L’onere della prova sull’esistenza di una delega in una recente sentenza della Cassazione

La Cassazione (Sez. III, 10 gennaio 2018, dep. 28/03/2018, n. 14352) si è recentemente pronunciata su di un’interessante questione in tema di prova dell’esistenza di una delega di funzioni capace di escludere la responsabilità penale del datore di lavoro.

Il caso trae origine dalla morte di un lavoratore che, collocatosi in fondo ad uno scavo poiché non adeguatamente istruito ed inoltre sfornito di idonei dispositivi di sicurezza, veniva travolto dal franamento di una parete riportando lesioni tali da cagionarne il decesso per schiacciamento.

Datore di lavoro e preposto (entrambi definiti direttori del cantiere nella sentenza di primo grado) venivano dunque imputati e condannati per omicidio colposo in violazione delle norme antinfortunistiche (art. 589 comma 2 c.p.); la sentenza era tuttavia annullata con rinvio dalla Cassazione in quanto priva di una corretta definizione dei ruoli degli imputati, ed in particolare per l’assenza di verifica dell’esistenza di una delega valida dal datore di lavoro al preposto.

La Corte d’Appello di Reggio Calabria, chiamata a decidere sul punto, confermava sostanzialmente gli esiti del primo grado, ritenendo provata l’assenza della delega sulla base del fatto che il consulente del P.M. aveva dichiarato di aver chiesto al datore di lavoro se esistesse un sistema di deleghe, non ricevendo alcuna risposta, e che comunque l’esistenza di tale delega non risultava da nessuna parte.

Il datore di lavoro ricorreva dunque in Cassazione lamentando che l’art. 16 del TUSL non richiede tassativamente la forma scritta, che ben può essere bypassata se sono integrati tutti gli altri requisiti contenutistici (specificità, precisione, certezza, idoneità ecc.), e che quindi la Corte non poteva escludere la sussistenza della delega sulla base dell’assenza di un atto scritto.

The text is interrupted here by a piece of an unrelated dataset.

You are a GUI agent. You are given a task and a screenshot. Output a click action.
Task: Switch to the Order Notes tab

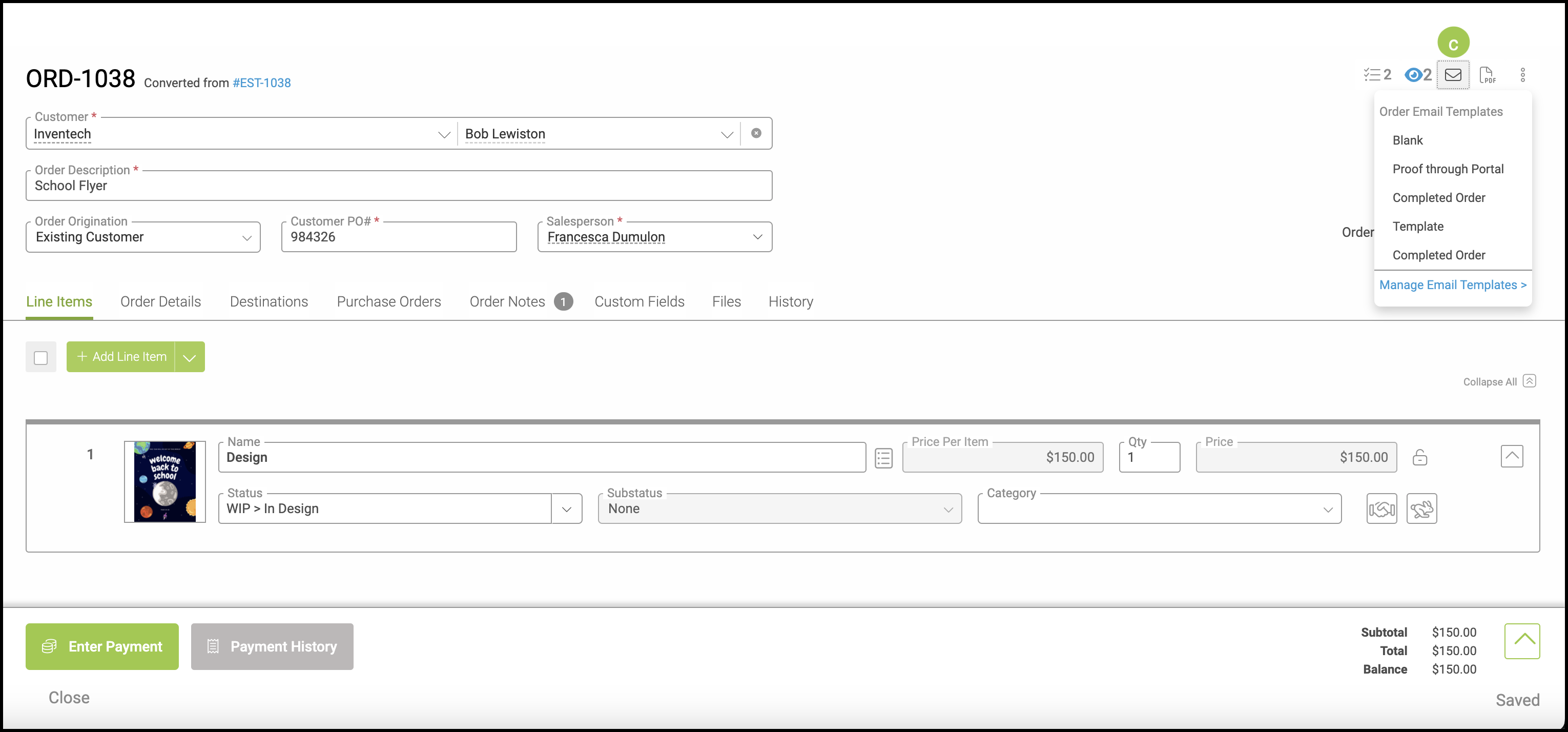507,301
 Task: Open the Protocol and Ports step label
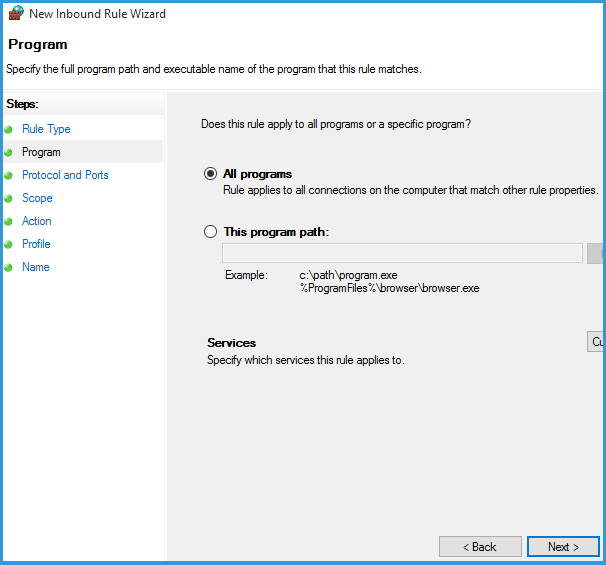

Nel dirimere la questione, i giudici di legittimità rilevano dapprima l’esattezza dell’argomentazione circa la necessità di verificare la delega in concreto, e dunque anche a prescindere dalla forma scritta; in seguito, tuttavia, ribadiscono il principio per cui l’esistenza della delega, in quanto atto destinato ad escludere la “normale” responsabilità penale in capo ad un soggetto cui tale responsabilità è conferita ex lege, deve essere positivamente provata dall’imputato, secondo la regola per cui l’accusa prova la responsabilità penale, e la difesa prova le cause che escludono tale responsabilità.

Ciò che il ricorrente lamentava, in altre parole, era che il giudice d’appello avesse escluso la sussistenza della delega in quanto non avente forma scritta; ciò che invece la Cassazione sostiene è che l’esistenza della delega non deve essere presunta fino a prova contraria, ma, all’opposto, si ritiene inesistente a meno che il datore di lavoro non ne provi l’esistenza.

Non avendo il datore di lavoro fornito alcuna prova circa l’esistenza della delega, la Suprema Corte concludeva rigettando il ricorso.